Now we are going to create a user service with systemd. Run the following command, and it will open a text editor (on my phone, vim opens. If you are unfamiliar with vim, hit i to insert text, hit escape when you’re done, type :wq and hit enter to save and exit):
systemctl edit --user --force --full hydroxide.service
Further info:
$ systemctl status --user hydroxide.service
● hydroxide.service - Hydroxide Protonmail Bridge
Loaded: loaded (/home/purism/.config/systemd/user/hydroxide.service; enabled; vendor>
Active: active (running) since Wed 2022-10-19 20:35:43 CEST; 16h ago
Main PID: 1427 (hydroxide)
Tasks: 9 (limit: 3124)
Memory: 21.0M
CPU: 1min 18.500s
CGroup: /user.slice/user-1000.slice/user@1000.service/app.slice/hydroxide.service
└─1427 hydroxide serve
okt 20 10:50:22 pureos hydroxide[1427]: 2022/10/20 10:50:22 Synchronizing mailbox Sent...
okt 20 10:50:23 pureos hydroxide[1427]: 2022/10/20 10:50:23 Synchronizing mailbox INBOX: >
okt 20 10:50:26 pureos hydroxide[1427]: 2022/10/20 10:50:26 Synchronizing mailbox Sent: d>
okt 20 10:50:53 pureos hydroxide[1427]: 2022/10/20 10:50:53 Synchronizing mailbox Spam...
okt 20 10:50:54 pureos hydroxide[1427]: 2022/10/20 10:50:54 Synchronizing mailbox Spam: d>
okt 20 10:50:55 pureos hydroxide[1427]: 2022/10/20 10:50:55 Synchronizing mailbox Starred>
okt 20 10:50:55 pureos hydroxide[1427]: 2022/10/20 10:50:55 Synchronizing mailbox Starred>
okt 20 11:55:45 pureos hydroxide[1427]: 2022/10/20 11:55:45 User "tomas.oqvist" logged ou>
okt 20 11:57:10 pureos hydroxide[1427]: 2022/10/20 11:57:10 User "tomas.oqvist" logged in>
okt 20 11:57:10 pureos hydroxide[1427]: 2022/10/20 11:57:10 User "tomas.oqvist" logged ou>
lines 1-20/20 (END)
$ hydroxide serve
2022/10/20 13:20:46 CardDAV server listening on 127.0.0.1:8080
2022/10/20 13:20:46 SMTP server listening on 127.0.0.1:1025
2022/10/20 13:20:46 IMAP server listening on 127.0.0.1:1143
2022/10/20 13:20:46 listen tcp 127.0.0.1:1025: bind: address already in use
I still have this:
$ hydroxide smtp
2022/10/22 18:34:02 SMTP server listening on 127.0.0.1:1025
2022/10/22 18:34:02 listen tcp 127.0.0.1:1025: bind: address already in use
But it seems hydroxide is the only process using port 1025.
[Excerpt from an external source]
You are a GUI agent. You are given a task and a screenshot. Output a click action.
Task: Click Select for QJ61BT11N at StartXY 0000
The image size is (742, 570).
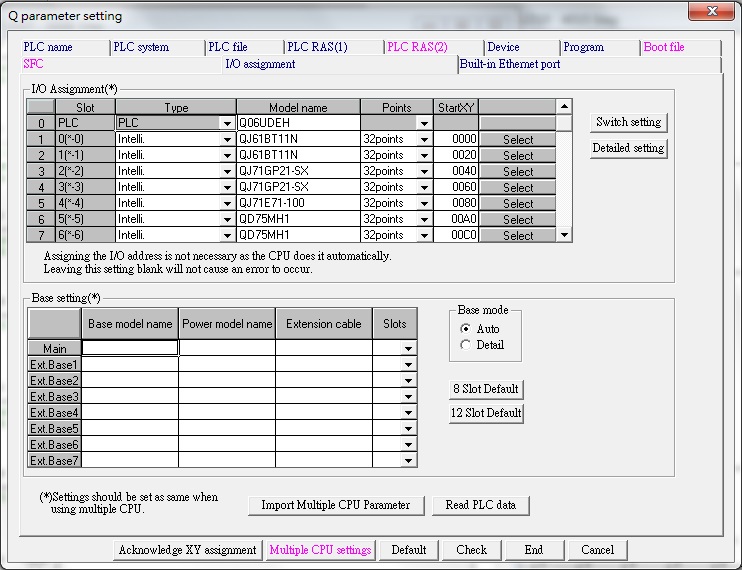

tcp LISTEN 0 4096 0.0.0.0:5355 0.0.0.0:* users:(("systemd-resolve",pid=505,fd=12))
tcp LISTEN 0 128 127.0.0.1:631 0.0.0.0:* users:(("cupsd",pid=650,fd=7))
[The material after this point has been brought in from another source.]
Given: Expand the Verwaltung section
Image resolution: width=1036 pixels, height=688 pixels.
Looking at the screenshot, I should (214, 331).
tcp LISTEN 0 4096 127.0.0.1:1025 0.0.0.0:* users:(("hydroxide",pid=1423,fd=3))
tcp LISTEN 0 4096 127.0.0.1:1143 0.0.0.0:* users:(("hydroxide",pid=1423,fd=4))
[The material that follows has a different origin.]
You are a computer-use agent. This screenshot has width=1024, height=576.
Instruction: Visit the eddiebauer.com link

tcp LISTEN 0 128 0.0.0.0:22 0.0.0.0:* users:(("sshd",pid=675,fd=3))
tcp LISTEN 0 4096 127.0.0.53%lo:53 0.0.0.0:* users:(("systemd-resolve",pid=505,fd=17))
tcp LISTEN 0 4096 127.0.0.1:8080 0.0.0.0:* users:(("hydroxide",pid=1423,fd=8))
tcp LISTEN 0 4096 [::]:5355 [::]:* users:(("systemd-resolve",pid=505,fd=14))
tcp LISTEN 0 128 [::]:22 [::]:* users:(("sshd",pid=675,fd=4))
tcp LISTEN 0 128 [::1]:631 [::]:* users:(("cupsd",pid=650,fd=6))
Is there anyway to take this further?
Thanks
Account identifier: account_01
Account provider: GEARY_SERVICE_PROVIDER_OTHER
Service type: GEARY_PROTOCOL_SMTP
Service host: localhost
Error type: GearySmtpError 6
Message: Unable to send message: 554 5.0.0 Error: transaction failed, blame it on the weather: unknown charset: unknown charset: message: unhandled charset "iso-8859-1"
Finally solved this through a lot of trial and error. Turns out it was an Geary problem. I finally fixed by editing the [Outgoing]
section of geary.ini
for my Protonmail account located under ~/.var/app/org.gnome.Geary/config/geary/account_XX
as follows:
[Outgoing]
login=first.last@protonmail.com
remember_password=true
host=localhost
port=1025
transport_security=none
credentials=custom
Hi, I am using hydroxide to bridge my protonmail with Geary on a Linux system. Receiving works fine, but sending mails fails every time. Can this have anything to do with it?